> [INPUT]:
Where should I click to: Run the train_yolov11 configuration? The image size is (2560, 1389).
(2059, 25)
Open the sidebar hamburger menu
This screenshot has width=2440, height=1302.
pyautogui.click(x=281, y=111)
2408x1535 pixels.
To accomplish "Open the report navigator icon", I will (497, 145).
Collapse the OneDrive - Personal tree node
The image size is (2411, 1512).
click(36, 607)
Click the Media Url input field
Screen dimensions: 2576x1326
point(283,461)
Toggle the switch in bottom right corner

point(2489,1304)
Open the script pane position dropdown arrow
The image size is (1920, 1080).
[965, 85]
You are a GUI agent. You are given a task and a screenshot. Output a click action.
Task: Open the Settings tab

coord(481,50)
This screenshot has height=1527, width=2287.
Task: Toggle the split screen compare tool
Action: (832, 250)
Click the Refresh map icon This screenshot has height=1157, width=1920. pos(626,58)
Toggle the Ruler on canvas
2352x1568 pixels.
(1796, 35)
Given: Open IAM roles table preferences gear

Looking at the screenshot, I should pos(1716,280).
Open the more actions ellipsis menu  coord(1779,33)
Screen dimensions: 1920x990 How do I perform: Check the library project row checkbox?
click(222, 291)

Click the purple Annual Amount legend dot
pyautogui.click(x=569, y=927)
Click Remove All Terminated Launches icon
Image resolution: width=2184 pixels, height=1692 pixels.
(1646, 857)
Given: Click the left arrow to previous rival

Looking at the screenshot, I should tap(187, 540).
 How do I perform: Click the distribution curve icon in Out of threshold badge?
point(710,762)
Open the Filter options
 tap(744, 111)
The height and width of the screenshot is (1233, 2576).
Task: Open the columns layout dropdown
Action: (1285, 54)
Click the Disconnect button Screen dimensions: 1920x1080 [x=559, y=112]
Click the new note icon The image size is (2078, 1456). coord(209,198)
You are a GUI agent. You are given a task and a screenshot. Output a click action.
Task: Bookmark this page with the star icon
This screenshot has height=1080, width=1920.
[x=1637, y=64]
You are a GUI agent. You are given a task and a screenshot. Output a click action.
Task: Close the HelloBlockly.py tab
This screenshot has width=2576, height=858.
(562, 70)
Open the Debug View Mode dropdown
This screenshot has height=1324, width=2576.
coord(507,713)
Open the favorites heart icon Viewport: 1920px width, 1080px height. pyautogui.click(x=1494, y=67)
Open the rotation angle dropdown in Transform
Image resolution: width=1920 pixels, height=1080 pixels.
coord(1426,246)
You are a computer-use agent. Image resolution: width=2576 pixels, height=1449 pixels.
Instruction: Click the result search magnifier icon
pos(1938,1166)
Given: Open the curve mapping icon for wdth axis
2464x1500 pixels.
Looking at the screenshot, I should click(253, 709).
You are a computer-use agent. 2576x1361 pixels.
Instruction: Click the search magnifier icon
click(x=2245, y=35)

> [TASK ITEM]: Please return all lines from the records that hold the word "computer".

> [PROBLEM SOLUTION]:
You are a computer-use agent. Image resolution: width=2576 pixels, height=1449 pixels.
You are a computer-use agent. 2576x1361 pixels.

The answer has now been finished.